How to improve performances on multiple GPU

GROMACS version: 2018.8
GROMACS modification: No

Dear all gromacs users,

I’m now using HPC clusters, consisting of 2x E5-2670v2 and 2x V100_32GB cards

When I’m using only one V100 card, perfomance is 187 ns/day.

But when using two V100 cards, performance decays to 165 ns/day.

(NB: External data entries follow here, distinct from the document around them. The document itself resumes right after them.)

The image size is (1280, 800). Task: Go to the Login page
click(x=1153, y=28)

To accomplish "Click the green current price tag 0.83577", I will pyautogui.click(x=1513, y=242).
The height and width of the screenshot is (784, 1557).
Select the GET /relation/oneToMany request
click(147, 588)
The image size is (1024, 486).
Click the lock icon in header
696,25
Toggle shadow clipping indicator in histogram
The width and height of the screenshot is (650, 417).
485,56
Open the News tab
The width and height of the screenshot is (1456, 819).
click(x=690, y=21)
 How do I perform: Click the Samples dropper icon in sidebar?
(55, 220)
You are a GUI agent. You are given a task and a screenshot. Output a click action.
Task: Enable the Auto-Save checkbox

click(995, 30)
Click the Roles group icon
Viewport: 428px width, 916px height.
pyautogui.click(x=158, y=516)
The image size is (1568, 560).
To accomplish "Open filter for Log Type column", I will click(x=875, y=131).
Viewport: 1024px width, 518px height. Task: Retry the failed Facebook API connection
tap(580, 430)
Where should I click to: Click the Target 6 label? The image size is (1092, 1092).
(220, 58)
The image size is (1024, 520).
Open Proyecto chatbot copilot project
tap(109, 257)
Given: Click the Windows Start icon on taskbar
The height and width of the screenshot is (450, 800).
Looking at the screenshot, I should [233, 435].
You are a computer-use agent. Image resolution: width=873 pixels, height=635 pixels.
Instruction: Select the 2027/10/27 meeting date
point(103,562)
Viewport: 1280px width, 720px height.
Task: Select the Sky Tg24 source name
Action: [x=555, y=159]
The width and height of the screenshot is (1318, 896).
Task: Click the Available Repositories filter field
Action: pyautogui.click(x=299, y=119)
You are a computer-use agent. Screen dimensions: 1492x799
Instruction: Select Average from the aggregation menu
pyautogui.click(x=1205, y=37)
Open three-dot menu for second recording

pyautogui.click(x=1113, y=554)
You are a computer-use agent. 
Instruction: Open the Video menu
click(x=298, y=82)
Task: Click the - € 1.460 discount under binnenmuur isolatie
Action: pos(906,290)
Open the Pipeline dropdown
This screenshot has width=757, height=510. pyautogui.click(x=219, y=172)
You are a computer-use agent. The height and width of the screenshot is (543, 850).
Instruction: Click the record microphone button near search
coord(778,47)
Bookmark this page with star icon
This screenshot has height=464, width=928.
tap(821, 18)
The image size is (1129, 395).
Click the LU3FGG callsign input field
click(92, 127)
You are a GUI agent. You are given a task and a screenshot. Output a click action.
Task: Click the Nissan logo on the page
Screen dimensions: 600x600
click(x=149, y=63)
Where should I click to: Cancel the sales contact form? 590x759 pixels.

I found in a log file that PME wait for PP takes much of time about 16.5%.
Domain decomp. 2.2
DD comm. load 0.0
DD comm. bounds 0.0
Vsite constr. 4.1
Send X to PME 2.6
Neighbor search 1.3
Launch GPU ops. 24.0
Comm. coord. 4.1
Force 4.7
Wait + Comm. F 3.8
PME mesh * 8.5
PME wait for PP * 16.5
Wait + Recv. PME F 2.5
Wait PME GPU gather 1.7
Wait GPU NB nonloc. 1.0
Wait GPU NB local 0.8
NB X/F buffer ops. 3.1
Vsite spread 6.3
Write traj. 0.0
Update 1.7
Constraints 18.2
Comm. energies 0.2

I tried some multiple sets of thread-MPI and OpenMP with dual V100 cards, but I could not exceed the performance of a single V100 card.

My system has 18240 atoms composed of 3264 TIP4P/Ice water molecules, 192 THF molecules, and 896 H2 molecules with V sites.

I ran the simulations with this .mdp file and command line
–mdp file–
integrator = md
dt = 0.001 ; 2 fs
nsteps = 1000000 ; 100 ps
nstenergy = 10000
nstlog = 10000
nstxout-compressed = 10000
gen-vel = yes
gen-temp = 260
constraint-algorithm = lincs
constraints = none
cutoff-scheme = Verlet
coulombtype = PME
rcoulomb = 0.95
lj-pme-comb-rule = Lorentz-Berthelot
vdwtype = Cut-off
rvdw = 0.95
DispCorr = EnerPres
tcoupl = Nose-Hoover
tc-grps = System
tau-t = 0.2
ref-t = 260
nhchainlength = 1

command lines:
gmx mdrun -deffnm eql -nb gpu -ntomp 5 -dlb yes -ntmpi 4 -gputasks 0011 -pme gpu -npme 1

Is there any ways to maximize the performance in this situation with dual V100 cards?

Any recommendations and advises would be very helpful to me.

Thanks in advance


An 18240 atom system can not even fully saturate a single V100 GPU, so running on multiple GPUs will not be likely to give performance benefits. There might however be opportunities to slightly improve performance on a single GPU, but you should share the full log file so we can assess if improvements can be made.

Dear pszilard,

Thanks for reply.

Right, my system is quite small, so calculation with dual cards would be slow as you said.

I wand to show my log file, but the log file is too long to post here, and I don’t know how to upload my log file because when I select the file, they say “new users cannot upload attachments.”

If you let me know how to attach my file, I will do that.

Thanks again for your advice.


Upload your file somewhere online that you can share, such as Dropbox, Google Drive, and other file sharing services.

Dear Dr_DBW

Thanks for reply.

As you recommended, I uploaded my log file to Google drive.

Here is the link:

Thanks in advance.



Looks fine, but your run seem very PME-bound, so I expect 1 PP + 1 PME (i.e. the second GPU dedicated to doing only PME, -ntmpi 2 -npme 1) would run faster, I think. Also, have you tried running on a single GPU – I’m still not sure using two GPUs instead of only one will be faster with only 14k atoms?

Dear pszilard,

Thanks for reply.

In fact, I was using HPC nodes with a single V100 card. But this node was upgraded with dual V100 card, and it costs 1.5 times than previous single V100 card. So I have to increase my performances to compensate this raise of charge.

To your questions, yes. I was runinng my simulations on single V100 card, and the performances on this node was about 180 ns/day.

When I increase the number of atoms in my system, perfomance was degraded; so I judged that my system was saturated in V100 system. But with dual v100 card, performance did not increased.

Anyway, I will try as you recommended.